OVHcloud wins role in digital euro project as Europe bets on sovereign cloud infrastructure

The European Central Bank selected OVHcloud this week to supply cloud infrastructure supporting the digital euro, placing the French provider at the center of a financial technology initiative that carries as much political significance as it does technical complexity.

The contract comes through partner Senacor Technologies, which is building SEPI, the Secure Exchange of Payment Information layer that forms the transaction backbone of the digital euro project. OVHcloud supplies the EU-based infrastructure hosting and operating that layer entirely within European jurisdiction, which sits at the heart of why the ECB chose a regional provider rather than one of the US hyperscalers that dominate the broader cloud market.
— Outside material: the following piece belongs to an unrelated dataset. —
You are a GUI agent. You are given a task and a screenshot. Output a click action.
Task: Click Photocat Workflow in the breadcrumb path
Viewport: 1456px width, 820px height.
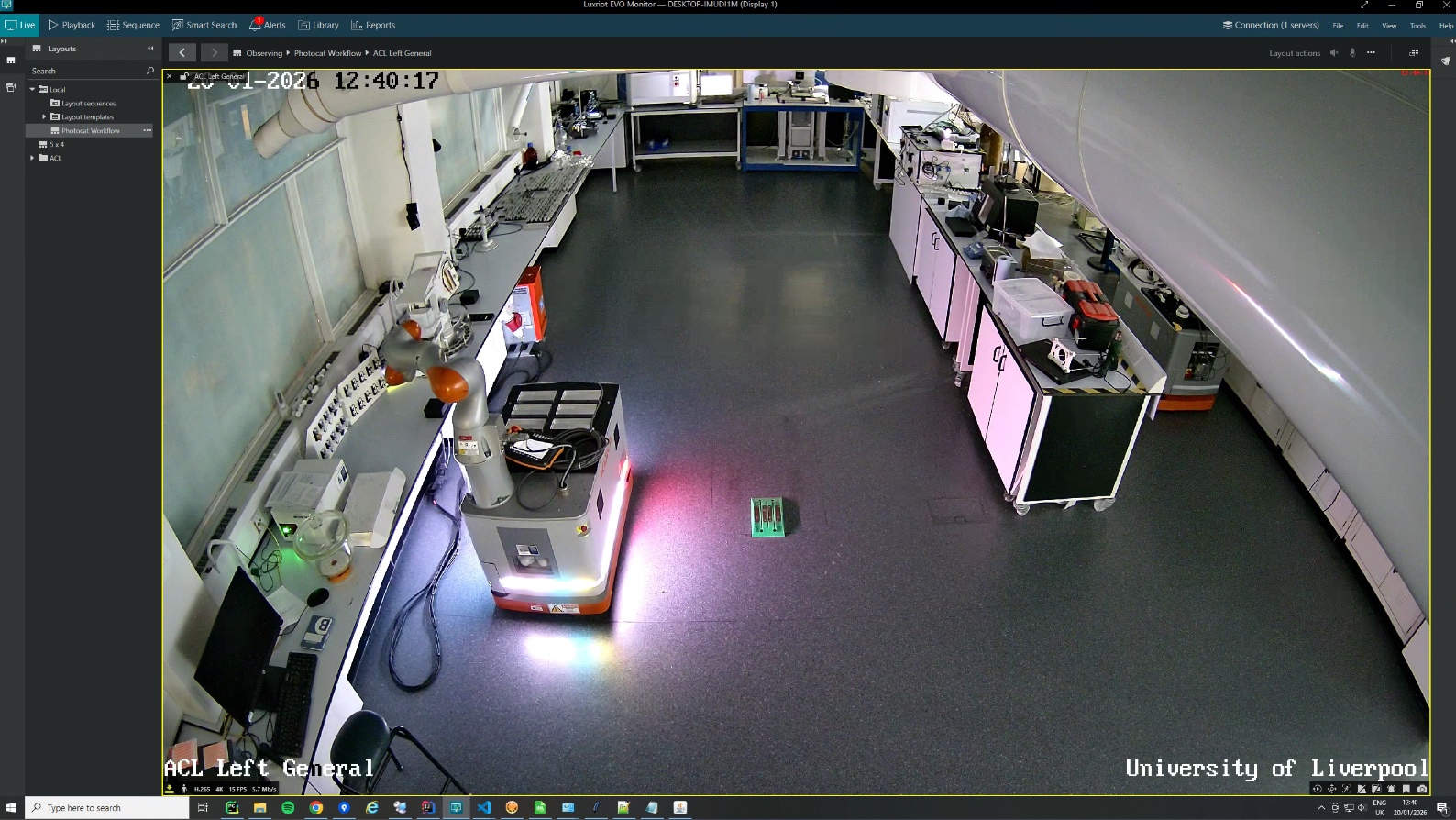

The digital euro has moved slowly since the ECB first began exploring the concept, partly because of genuine technical challenges and partly because political debate around privacy and necessity has never fully settled. Despite that friction, the project is now reaching a stage where infrastructure decisions carry real consequences, and the vendor choices the ECB makes at this level send signals well beyond the payments industry.

For OVHcloud, the contract reinforces a strategic position the company has been building for several years. The firm operates significant server infrastructure across European data centers and has consistently framed its European ownership and data control practices as meaningful differentiators from US-based competitors. Winning a role in the ECB’s most high-profile technology initiative validates that positioning in concrete terms.

The broader context matters here. Across Europe, governments and regulators are actively reconsidering how much of their critical infrastructure runs on platforms subject to foreign jurisdiction. The US CLOUD Act, which can compel American technology companies to produce data stored overseas under certain legal conditions, has sharpened that concern considerably. Projects like the digital euro represent an attempt to build financial systems that sit clearly within European legal and regulatory frameworks from the ground up.

Whether OVHcloud can meet the ECB’s requirements at scale remains the practical question. The digital euro will eventually need to process very high transaction volumes with consistent reliability, and that level of performance demands more than a sovereignty argument. Banks, payment providers, and fintech companies watching this project will judge the outcome on execution rather than intent.

For now, the announcement confirms that European sovereign cloud infrastructure has secured a seat at a table that genuinely matters.